— What this task involves —
Output only the lines below that start at the line containing "Task: Tap the Android back triangle button" and end at the line containing "This screenshot has height=520, width=1058.", with both ends kept.

(Beginning of Provided entries)

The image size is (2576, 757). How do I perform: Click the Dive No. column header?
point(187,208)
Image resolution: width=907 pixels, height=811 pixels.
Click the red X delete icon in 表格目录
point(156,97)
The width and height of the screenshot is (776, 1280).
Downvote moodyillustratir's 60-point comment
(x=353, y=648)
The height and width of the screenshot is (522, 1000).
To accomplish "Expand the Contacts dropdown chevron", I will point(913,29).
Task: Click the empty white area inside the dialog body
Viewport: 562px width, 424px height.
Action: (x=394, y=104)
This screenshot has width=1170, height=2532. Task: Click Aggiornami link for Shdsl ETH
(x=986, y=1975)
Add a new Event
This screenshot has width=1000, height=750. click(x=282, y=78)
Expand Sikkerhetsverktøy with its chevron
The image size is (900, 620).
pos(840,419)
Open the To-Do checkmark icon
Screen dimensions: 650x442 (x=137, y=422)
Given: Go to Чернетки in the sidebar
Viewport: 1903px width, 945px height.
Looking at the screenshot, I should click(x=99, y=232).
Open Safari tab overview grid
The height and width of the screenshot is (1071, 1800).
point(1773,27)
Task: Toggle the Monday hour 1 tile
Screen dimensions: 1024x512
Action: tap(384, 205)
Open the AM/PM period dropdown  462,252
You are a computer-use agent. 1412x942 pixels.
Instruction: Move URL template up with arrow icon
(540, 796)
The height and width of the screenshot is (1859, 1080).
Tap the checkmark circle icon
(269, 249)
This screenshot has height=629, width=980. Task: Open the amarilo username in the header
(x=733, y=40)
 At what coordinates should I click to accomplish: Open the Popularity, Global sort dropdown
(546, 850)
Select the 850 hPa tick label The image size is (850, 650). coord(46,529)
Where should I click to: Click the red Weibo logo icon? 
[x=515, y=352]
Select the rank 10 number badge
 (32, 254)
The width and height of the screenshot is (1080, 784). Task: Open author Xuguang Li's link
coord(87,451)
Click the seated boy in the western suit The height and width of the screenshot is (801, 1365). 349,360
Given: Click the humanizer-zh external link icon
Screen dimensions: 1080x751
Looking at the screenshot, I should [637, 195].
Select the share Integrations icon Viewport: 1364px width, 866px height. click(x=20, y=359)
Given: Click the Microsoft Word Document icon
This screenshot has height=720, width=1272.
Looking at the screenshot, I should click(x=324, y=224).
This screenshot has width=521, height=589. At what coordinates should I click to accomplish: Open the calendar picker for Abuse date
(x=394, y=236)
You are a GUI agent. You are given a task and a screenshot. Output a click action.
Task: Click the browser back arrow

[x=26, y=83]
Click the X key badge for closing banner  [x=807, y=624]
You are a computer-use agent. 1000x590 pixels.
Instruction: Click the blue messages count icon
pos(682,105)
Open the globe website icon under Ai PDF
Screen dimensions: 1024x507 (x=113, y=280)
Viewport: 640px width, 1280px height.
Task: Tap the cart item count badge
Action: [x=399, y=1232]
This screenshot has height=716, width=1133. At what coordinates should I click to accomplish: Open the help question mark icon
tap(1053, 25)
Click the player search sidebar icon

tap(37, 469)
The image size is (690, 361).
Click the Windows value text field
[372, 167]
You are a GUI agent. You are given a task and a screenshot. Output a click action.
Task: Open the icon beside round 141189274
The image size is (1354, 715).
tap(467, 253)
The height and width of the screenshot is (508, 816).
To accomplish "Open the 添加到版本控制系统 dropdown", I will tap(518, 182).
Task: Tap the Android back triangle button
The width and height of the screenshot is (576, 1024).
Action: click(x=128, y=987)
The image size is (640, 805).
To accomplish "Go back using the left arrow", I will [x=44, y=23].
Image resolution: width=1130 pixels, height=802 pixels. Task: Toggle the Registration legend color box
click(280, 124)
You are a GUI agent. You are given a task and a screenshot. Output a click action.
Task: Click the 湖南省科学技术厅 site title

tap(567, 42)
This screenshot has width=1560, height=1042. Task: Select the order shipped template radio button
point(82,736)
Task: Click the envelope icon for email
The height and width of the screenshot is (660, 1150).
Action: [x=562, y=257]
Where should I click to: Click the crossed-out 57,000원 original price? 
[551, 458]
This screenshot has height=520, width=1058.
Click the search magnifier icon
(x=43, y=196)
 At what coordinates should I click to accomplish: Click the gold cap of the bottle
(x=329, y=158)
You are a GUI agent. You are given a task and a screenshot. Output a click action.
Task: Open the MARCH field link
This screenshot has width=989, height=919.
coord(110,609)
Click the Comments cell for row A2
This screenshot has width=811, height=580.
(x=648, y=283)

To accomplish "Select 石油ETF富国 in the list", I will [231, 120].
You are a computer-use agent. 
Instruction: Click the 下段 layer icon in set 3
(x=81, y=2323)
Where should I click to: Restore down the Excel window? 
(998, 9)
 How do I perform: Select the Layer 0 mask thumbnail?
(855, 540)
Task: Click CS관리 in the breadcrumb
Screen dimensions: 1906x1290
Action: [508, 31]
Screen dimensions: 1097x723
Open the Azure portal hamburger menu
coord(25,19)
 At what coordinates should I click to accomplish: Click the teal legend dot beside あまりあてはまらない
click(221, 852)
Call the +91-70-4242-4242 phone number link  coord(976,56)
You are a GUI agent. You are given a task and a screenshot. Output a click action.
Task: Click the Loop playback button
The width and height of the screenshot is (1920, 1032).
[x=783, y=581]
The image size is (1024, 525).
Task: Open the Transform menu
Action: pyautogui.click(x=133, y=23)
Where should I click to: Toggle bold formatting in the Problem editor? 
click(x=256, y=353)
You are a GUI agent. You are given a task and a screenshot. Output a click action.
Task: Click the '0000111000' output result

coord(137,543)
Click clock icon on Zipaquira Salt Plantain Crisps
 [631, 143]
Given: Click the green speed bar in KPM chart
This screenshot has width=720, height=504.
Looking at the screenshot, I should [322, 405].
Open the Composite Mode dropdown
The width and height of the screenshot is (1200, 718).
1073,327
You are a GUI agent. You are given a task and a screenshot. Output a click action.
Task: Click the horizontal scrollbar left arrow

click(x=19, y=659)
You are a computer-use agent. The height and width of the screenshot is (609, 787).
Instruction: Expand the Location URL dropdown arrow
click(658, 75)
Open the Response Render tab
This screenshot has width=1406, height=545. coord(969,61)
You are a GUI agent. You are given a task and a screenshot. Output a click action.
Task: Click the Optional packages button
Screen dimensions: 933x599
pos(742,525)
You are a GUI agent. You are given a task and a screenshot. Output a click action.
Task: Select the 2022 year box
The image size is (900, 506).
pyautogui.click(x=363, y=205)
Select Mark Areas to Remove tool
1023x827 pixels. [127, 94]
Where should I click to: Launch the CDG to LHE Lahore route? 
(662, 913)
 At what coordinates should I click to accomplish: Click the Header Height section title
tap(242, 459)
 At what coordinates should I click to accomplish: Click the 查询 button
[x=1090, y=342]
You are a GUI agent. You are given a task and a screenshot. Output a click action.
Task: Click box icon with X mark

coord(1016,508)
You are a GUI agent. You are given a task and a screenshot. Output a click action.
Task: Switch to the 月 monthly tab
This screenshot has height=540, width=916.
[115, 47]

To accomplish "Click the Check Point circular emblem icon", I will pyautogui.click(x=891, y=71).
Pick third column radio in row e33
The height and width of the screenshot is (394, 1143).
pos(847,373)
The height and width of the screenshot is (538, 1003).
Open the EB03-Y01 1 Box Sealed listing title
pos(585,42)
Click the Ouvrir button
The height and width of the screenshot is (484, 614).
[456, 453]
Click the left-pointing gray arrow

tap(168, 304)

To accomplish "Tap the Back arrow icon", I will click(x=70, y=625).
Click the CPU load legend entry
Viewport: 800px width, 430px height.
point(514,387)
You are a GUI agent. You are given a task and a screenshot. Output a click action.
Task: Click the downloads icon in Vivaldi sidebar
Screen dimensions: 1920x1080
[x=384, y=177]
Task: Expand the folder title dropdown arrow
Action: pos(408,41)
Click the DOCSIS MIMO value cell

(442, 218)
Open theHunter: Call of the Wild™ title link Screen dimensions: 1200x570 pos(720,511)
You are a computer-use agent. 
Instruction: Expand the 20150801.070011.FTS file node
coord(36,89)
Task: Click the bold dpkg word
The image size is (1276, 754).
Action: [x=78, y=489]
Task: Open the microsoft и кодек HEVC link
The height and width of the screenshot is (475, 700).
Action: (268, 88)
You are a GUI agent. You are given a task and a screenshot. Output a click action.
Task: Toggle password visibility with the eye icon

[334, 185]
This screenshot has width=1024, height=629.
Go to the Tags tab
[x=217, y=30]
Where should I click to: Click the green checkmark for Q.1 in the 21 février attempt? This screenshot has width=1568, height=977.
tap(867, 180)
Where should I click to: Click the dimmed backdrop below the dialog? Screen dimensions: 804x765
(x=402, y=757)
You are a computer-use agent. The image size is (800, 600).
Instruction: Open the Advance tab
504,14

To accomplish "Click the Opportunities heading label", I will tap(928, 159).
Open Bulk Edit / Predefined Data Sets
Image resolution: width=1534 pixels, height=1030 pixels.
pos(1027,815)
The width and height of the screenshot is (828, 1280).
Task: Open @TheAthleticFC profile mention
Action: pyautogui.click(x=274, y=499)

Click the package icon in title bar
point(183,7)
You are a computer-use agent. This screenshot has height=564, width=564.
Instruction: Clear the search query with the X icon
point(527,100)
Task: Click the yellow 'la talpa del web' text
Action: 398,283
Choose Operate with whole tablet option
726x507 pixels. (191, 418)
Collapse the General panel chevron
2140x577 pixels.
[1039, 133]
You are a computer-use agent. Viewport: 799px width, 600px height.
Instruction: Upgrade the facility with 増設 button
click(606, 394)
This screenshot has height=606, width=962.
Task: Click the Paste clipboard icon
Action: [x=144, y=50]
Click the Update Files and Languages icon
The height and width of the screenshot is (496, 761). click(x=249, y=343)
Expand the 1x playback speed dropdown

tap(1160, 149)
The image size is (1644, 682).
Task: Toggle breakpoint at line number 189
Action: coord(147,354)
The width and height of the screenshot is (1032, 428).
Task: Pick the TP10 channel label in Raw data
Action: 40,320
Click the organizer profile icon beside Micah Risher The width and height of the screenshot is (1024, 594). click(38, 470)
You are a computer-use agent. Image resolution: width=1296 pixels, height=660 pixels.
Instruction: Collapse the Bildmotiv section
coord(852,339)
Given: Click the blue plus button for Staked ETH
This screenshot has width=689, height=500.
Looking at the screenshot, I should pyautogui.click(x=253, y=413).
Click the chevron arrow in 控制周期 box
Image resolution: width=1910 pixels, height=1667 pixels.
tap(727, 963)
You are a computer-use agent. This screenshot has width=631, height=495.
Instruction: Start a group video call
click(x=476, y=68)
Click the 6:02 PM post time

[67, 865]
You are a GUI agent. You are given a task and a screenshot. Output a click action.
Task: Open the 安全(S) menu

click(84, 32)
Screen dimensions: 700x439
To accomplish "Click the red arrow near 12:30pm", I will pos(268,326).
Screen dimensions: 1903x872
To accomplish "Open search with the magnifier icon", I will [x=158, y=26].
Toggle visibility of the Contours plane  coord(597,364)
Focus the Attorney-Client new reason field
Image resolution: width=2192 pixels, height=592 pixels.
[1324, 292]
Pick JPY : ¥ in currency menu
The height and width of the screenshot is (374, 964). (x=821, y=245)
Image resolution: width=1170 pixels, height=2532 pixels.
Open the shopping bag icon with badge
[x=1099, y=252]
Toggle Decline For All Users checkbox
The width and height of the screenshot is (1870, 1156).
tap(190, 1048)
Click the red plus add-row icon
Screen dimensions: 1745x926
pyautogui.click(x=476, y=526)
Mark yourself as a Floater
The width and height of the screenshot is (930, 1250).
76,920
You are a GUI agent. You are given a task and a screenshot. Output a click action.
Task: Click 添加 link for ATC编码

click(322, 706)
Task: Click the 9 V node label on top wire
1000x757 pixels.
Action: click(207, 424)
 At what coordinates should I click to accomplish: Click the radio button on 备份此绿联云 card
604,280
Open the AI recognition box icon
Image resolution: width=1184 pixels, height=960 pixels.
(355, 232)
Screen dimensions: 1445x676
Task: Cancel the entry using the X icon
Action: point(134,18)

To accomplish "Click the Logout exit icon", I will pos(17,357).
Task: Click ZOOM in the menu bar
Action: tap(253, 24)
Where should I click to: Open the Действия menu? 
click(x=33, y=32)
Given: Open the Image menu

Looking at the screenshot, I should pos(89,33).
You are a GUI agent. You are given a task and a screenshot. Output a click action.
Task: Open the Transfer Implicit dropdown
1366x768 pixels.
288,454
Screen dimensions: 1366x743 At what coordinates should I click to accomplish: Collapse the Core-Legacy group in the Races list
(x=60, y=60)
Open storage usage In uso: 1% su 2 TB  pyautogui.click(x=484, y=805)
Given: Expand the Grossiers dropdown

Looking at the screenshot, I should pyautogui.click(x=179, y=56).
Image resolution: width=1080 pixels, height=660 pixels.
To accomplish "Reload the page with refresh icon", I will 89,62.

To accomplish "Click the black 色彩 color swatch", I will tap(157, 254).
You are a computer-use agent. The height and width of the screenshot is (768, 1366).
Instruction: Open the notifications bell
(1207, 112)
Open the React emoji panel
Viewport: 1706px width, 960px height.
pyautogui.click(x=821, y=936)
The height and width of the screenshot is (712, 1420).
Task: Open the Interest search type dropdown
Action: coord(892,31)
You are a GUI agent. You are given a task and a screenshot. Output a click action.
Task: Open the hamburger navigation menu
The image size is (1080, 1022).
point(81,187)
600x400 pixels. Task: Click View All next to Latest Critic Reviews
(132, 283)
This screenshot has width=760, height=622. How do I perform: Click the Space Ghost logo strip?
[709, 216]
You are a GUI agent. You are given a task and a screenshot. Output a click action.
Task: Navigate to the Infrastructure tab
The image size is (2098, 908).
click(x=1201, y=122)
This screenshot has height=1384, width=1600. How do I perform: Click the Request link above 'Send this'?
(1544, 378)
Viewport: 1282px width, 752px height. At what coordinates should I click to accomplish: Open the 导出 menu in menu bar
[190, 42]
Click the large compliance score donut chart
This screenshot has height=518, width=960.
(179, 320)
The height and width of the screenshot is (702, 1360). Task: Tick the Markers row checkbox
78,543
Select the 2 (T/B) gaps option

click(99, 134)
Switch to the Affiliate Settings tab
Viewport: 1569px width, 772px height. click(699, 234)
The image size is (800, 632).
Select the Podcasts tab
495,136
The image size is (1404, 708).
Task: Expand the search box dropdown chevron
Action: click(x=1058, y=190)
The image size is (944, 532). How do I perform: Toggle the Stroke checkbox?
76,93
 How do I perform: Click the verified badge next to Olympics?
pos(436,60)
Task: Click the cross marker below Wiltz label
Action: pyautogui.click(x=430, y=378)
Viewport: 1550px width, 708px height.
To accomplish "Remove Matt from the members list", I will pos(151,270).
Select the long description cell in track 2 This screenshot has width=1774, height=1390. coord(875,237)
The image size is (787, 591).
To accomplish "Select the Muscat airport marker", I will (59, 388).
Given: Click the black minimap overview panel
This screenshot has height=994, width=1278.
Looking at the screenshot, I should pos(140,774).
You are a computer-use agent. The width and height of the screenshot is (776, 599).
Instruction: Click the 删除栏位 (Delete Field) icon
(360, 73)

(End of Provided entries)

— Task output —
Task: Tap the Android back triangle button
The width and height of the screenshot is (576, 1024).
Action: click(x=128, y=987)
The image size is (640, 805).
To accomplish "Go back using the left arrow", I will [x=44, y=23].
Image resolution: width=1130 pixels, height=802 pixels. Task: Toggle the Registration legend color box
click(280, 124)
You are a GUI agent. You are given a task and a screenshot. Output a click action.
Task: Click the 湖南省科学技术厅 site title

tap(567, 42)
This screenshot has width=1560, height=1042. Task: Select the order shipped template radio button
point(82,736)
Task: Click the envelope icon for email
The height and width of the screenshot is (660, 1150).
Action: [x=562, y=257]
Where should I click to: Click the crossed-out 57,000원 original price? 
[551, 458]
This screenshot has height=520, width=1058.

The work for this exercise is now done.